(Data for this task)

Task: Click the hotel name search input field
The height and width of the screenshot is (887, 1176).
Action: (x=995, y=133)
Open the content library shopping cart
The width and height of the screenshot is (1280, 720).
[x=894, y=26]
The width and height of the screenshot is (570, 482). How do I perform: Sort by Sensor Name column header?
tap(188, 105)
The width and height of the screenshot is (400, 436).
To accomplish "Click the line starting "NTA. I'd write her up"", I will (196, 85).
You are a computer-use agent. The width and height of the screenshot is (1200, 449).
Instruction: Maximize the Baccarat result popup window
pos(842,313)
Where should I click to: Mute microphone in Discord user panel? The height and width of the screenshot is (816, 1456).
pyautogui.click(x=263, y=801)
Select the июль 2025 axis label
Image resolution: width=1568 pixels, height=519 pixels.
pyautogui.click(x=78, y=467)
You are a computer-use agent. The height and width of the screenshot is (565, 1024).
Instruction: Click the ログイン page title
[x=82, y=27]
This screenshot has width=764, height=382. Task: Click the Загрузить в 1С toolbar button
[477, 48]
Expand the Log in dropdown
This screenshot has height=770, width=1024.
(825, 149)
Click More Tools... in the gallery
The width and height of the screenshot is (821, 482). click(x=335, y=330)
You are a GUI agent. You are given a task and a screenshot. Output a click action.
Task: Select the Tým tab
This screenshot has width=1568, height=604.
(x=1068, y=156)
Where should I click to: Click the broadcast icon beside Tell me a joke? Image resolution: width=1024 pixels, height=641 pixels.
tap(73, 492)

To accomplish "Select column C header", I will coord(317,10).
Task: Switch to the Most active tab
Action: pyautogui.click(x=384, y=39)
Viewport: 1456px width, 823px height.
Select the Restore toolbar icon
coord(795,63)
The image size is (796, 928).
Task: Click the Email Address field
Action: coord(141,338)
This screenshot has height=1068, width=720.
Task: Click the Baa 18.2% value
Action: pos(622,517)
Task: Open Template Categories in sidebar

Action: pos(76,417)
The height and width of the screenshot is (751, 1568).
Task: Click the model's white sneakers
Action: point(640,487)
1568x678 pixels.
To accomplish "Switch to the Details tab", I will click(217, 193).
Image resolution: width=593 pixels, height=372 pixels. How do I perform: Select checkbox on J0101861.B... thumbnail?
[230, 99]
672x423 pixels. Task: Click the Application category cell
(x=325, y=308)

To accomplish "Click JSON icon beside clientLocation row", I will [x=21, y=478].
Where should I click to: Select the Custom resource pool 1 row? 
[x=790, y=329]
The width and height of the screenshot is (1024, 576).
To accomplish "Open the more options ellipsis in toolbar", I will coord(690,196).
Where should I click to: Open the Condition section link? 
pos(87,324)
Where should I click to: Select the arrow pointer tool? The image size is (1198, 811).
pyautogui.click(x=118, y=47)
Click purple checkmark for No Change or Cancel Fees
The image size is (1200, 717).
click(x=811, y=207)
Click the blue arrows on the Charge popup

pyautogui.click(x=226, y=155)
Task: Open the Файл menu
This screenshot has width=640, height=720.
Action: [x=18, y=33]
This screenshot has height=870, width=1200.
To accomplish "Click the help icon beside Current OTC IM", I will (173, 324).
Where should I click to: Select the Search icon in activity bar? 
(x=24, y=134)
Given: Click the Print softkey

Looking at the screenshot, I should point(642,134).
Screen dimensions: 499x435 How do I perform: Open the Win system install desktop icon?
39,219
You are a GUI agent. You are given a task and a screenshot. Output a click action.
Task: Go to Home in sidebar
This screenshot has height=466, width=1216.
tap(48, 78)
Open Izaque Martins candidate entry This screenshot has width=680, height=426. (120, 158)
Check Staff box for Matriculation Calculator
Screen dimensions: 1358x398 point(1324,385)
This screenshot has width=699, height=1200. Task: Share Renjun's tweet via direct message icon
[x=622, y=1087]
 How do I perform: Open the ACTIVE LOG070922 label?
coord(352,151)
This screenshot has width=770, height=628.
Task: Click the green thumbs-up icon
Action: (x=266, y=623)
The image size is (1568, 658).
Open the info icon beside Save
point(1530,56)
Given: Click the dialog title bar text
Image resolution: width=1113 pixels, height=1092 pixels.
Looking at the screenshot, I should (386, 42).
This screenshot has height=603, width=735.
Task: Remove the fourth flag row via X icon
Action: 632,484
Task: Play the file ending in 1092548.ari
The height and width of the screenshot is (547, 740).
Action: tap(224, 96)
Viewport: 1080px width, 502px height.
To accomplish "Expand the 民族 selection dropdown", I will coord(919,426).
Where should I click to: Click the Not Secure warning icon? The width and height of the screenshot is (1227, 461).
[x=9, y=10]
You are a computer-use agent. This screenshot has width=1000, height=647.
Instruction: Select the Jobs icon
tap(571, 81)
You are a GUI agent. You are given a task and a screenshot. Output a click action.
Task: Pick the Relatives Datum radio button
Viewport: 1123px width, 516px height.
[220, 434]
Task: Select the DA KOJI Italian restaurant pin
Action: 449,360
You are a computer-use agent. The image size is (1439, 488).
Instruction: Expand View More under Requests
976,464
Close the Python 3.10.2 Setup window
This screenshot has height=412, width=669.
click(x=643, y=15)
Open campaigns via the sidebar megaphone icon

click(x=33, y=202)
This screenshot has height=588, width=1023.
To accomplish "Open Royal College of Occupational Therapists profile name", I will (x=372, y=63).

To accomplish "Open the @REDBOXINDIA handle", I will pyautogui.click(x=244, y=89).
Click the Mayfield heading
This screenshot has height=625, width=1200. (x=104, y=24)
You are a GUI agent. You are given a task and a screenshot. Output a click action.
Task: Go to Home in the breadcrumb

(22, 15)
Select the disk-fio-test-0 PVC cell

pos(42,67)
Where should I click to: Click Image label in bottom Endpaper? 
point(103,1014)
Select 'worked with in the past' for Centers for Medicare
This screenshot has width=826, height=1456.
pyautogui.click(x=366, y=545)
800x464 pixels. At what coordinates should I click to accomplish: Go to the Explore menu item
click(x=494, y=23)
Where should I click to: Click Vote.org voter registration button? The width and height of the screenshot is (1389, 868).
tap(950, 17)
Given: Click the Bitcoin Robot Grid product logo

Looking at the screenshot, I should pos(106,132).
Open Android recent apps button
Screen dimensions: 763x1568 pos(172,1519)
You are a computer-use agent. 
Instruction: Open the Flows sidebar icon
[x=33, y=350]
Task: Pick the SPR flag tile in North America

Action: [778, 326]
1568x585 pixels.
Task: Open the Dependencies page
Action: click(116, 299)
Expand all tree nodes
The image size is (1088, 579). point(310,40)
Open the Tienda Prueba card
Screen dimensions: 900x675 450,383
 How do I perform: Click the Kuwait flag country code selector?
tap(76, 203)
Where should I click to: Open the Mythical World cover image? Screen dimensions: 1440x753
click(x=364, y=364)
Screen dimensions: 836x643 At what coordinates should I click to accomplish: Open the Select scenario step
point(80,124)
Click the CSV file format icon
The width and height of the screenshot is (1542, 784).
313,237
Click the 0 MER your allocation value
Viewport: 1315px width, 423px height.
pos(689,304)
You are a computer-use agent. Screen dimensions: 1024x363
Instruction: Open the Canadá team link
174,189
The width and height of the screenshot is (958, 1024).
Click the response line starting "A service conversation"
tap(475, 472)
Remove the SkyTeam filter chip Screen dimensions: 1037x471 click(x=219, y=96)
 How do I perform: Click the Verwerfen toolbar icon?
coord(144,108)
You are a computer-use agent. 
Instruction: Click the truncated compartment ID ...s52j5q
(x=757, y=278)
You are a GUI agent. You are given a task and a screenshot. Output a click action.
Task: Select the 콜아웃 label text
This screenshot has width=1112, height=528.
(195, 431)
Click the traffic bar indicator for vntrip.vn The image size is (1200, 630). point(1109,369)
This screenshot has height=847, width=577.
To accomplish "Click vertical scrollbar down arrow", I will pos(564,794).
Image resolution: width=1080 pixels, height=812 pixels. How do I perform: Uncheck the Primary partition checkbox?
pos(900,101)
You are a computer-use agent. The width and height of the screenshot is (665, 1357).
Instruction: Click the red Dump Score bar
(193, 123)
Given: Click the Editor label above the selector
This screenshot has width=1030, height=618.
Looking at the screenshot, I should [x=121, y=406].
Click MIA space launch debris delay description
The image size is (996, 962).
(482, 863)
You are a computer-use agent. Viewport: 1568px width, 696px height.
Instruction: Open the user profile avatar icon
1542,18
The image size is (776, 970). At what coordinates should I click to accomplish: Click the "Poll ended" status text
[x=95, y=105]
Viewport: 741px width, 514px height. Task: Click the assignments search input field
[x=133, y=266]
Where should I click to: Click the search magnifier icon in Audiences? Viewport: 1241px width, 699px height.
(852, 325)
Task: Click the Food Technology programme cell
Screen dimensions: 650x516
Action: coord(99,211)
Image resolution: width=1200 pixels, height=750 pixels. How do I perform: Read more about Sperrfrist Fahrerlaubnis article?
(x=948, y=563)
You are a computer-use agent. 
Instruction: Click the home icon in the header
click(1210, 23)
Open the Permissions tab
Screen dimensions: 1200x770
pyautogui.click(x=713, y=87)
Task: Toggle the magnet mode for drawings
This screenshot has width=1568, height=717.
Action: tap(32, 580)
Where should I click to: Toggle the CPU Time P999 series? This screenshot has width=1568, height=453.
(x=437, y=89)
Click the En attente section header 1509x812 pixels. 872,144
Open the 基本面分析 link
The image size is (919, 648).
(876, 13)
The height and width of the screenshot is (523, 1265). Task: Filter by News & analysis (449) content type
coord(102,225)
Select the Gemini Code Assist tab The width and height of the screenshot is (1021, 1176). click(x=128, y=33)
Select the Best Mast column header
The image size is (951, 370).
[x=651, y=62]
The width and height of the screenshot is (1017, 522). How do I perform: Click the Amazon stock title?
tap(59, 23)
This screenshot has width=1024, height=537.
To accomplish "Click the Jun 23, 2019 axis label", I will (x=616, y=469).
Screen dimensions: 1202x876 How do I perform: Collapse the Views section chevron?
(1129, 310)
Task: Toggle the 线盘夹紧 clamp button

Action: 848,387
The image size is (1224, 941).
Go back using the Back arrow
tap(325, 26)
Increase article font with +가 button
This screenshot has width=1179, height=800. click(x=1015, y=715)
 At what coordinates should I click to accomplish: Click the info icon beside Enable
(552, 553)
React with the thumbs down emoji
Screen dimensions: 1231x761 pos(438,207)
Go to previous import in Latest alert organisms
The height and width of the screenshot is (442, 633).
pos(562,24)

(End Data for this task)

- Task instructions
Reproduce verbatim the lines above, from the line with "Instruction: Click the red Dump Score bar" through the line with "Select the Best Mast column header".

- Solution to this task
Instruction: Click the red Dump Score bar
(193, 123)
Given: Click the Editor label above the selector
This screenshot has width=1030, height=618.
Looking at the screenshot, I should [x=121, y=406].
Click MIA space launch debris delay description
The image size is (996, 962).
(482, 863)
You are a computer-use agent. Viewport: 1568px width, 696px height.
Instruction: Open the user profile avatar icon
1542,18
The image size is (776, 970). At what coordinates should I click to accomplish: Click the "Poll ended" status text
[x=95, y=105]
Viewport: 741px width, 514px height. Task: Click the assignments search input field
[x=133, y=266]
Where should I click to: Click the search magnifier icon in Audiences? Viewport: 1241px width, 699px height.
(852, 325)
Task: Click the Food Technology programme cell
Screen dimensions: 650x516
Action: coord(99,211)
Image resolution: width=1200 pixels, height=750 pixels. How do I perform: Read more about Sperrfrist Fahrerlaubnis article?
(x=948, y=563)
You are a computer-use agent. 
Instruction: Click the home icon in the header
click(1210, 23)
Open the Permissions tab
Screen dimensions: 1200x770
pyautogui.click(x=713, y=87)
Task: Toggle the magnet mode for drawings
This screenshot has width=1568, height=717.
Action: tap(32, 580)
Where should I click to: Toggle the CPU Time P999 series? This screenshot has width=1568, height=453.
(x=437, y=89)
Click the En attente section header 1509x812 pixels. 872,144
Open the 基本面分析 link
The image size is (919, 648).
(876, 13)
The height and width of the screenshot is (523, 1265). Task: Filter by News & analysis (449) content type
coord(102,225)
Select the Gemini Code Assist tab The width and height of the screenshot is (1021, 1176). click(x=128, y=33)
Select the Best Mast column header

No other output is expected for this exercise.